Kyle squirmed on the ground. “I just need one more week to get them back. One week, that's all I’m asking for, please!” Desperation saturated his tone as Hank sunk his knee further into his back.


“A week isn’t good enough, Kyle. We need those guns now.” Frustration was beginning to creep into Cordelia’s words and she didn’t like it - she preferred to keep emotions out of business deals. “Now, are you going to tell us who has our guns, or are we going to have to beat that information out of you?” she said, coldness returning to her voice once more.


Colour drained from Kyle’s face, but he still didn’t give in. “Look, it’s complicated. I can’t tell you that right now.”


Cordelia rolled her eyes. “Suit yourself.” She motioned for Hank to act on her promise, who then proceeded to snap Kyle’s arm in half as easily as if it were a twig. The younger man roared in agony.


“Okay, okay, stop! Fine, I’ll tell you. It’s… the Fireflies… I owed them! They were gonna kill me if I didn’t offer them something in exchange for what they gave me!” Kyle hissed between grunts of pain.


If Cordelia was angry before, she was absolutely livid now. “What?”


Despite his plight, Kyle chuckled, surprising both of them. “They’re nearly all dead.

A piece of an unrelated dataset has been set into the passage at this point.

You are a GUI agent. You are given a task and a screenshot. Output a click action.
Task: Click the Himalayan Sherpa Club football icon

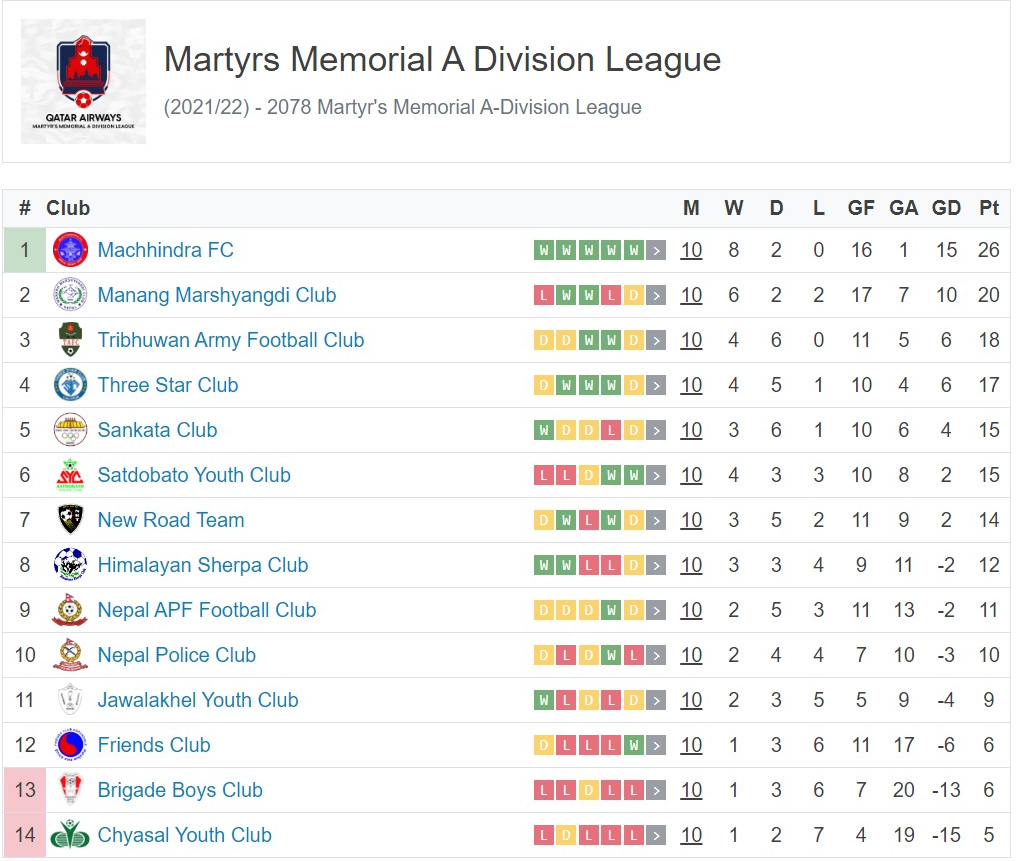coord(70,565)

If you let me get this bandaged up, we could just go and kill the last ones off, and get your guns back. What do you think?”


The woman ran her tongue over her teeth in contemplation, as if tasting Kyle’s words. Her expression quickly turned sour. “What a terrible fucking idea.” And within two seconds, Kyle was dead, brains splattered across the sidewalk. Smoke rose from the barrel of Cordelia’s gun.


Hank turned to his wife, at least having the decency to look somewhat awed. “Now what do we do?”


Cordelia sighed and ran a hand over her face, able to drop the hard-nosed businesswoman act now that they were alone. “I don’t know. Maybe we can find the Fireflies and negotiate something with them.”


A third voice suddenly cut into their conversation, startling them both:


 “You ain't gonna have to look too far.”